Friday, April 29, 2005
Tuesday, April 26, 2005
so long, farewell, auf wiedersehn, goodbye...
another april full of goodbyes. this is sort of what happened this time last year when it seemed like everyone was just picking up and getting ready to leave. just like that. everyone was so busy finishing up their finals, and packing, that there wasn't really time to say goodbye. i guess it's times like this when i start to realize how much i've taken my friends, and time with them for granted. sighs.
it's seems like everyone's graduating and getting on with their lives. they took the linear road to success. and here i am going off on all sorts of tangents. i've got a lot of reevaluating, reorganizing, and prioritizing to do on my year off. then...it will be my turn to get on with life.
haha what am i talking about. in just a few months i'm going to be throwing a goodbye party of my own! it's looking like i'll be out of winnipeg indefinitely. europe, whistler, then t-dot. well only if i get my shit together and get into a school in toronto.
grr. i can't even go on my notorious vacation/weekend/day trip/not-even-a-day trips at all this summer to visit everyone that's leaving. i can't even go to nldc in montreal because i'm saving up to go to europe...oh well delayed gratification i suppose. it will be worth it in the end. and for the past two years i've been spoiled with holidays. so...i guess i can wait!
here is a summary for the past two years:
may 2003 - aiesec conference: toronto
july 2003 - toronto, toronto (yes i went twice this month)

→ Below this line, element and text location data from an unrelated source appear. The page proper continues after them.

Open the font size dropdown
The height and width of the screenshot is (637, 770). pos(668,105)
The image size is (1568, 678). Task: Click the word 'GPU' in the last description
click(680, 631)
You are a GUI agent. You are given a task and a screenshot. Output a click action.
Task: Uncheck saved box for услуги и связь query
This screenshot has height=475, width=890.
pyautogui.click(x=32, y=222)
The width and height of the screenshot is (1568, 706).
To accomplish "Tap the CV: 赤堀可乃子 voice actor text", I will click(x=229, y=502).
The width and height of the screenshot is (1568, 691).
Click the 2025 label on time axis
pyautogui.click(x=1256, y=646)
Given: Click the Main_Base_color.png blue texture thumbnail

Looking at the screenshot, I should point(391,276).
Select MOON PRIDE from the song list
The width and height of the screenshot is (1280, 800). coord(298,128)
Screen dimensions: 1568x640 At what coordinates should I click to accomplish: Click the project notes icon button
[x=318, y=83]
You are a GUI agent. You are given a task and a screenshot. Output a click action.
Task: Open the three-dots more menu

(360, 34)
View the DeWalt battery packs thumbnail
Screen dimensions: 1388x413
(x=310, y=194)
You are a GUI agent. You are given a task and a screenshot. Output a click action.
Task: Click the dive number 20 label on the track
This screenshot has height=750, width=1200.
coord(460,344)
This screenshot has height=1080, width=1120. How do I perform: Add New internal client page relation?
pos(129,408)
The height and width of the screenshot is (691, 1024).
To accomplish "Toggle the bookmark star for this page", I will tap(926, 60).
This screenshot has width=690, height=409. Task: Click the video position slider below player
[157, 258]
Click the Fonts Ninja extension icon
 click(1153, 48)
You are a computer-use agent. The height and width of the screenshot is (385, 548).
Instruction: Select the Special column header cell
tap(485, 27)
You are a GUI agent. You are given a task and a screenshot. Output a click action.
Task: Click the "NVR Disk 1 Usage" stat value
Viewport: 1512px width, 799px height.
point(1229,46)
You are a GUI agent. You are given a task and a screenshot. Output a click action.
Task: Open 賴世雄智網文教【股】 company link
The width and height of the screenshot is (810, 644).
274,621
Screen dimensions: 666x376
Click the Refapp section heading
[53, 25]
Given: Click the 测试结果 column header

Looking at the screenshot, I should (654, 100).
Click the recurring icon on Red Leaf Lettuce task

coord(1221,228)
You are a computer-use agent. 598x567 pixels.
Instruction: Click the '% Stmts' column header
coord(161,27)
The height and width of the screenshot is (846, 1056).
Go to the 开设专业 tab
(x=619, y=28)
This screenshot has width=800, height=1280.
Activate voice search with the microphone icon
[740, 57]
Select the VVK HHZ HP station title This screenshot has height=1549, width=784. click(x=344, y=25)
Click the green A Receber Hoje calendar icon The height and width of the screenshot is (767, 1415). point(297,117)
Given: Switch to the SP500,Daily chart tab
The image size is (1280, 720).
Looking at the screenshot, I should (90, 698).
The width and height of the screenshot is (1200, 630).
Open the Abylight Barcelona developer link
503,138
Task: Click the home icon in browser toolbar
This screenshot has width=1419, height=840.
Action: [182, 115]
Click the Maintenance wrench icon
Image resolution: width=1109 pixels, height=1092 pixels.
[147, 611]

october 2003 - aiesec conference: edmonton
december 2003 - aiesec conference: toronto
january 2004 - toronto
may 2004 - aiesec conference: ottawa, toronto
july 2004 - vancouver, montreal, toronto
august 2004 - toronto
september 2004 - montreal, toronto
october 2004 - aiesec conference: victoria, toronto
november 2004 - minneapolis
december 2004 - aiesec conference: calgary
january 2005 - toronto
i guess i dont really need to take a vacation this summer =)
calgary kevin. you will get a surprise at nldc. lol i'll be in montreal...in spirit =)
devirginized? melanie you're so funny!
anyways...from here on out i guess nothing is ever going to be the same.
Wednesday, April 13, 2005
randomness
so i actually learned something valuable this school term. no...nothing to do with net present values, futures and forwards, options or the capital asset pricing model. i took this elective physical activity, health and wellness, and it was actually quite interesting. i realized how much i've been taking my health for granted. you should see the statistics of people who live sedentary lives and have developed life threatening illnesses only because they don't get enough exercise! it's crazy!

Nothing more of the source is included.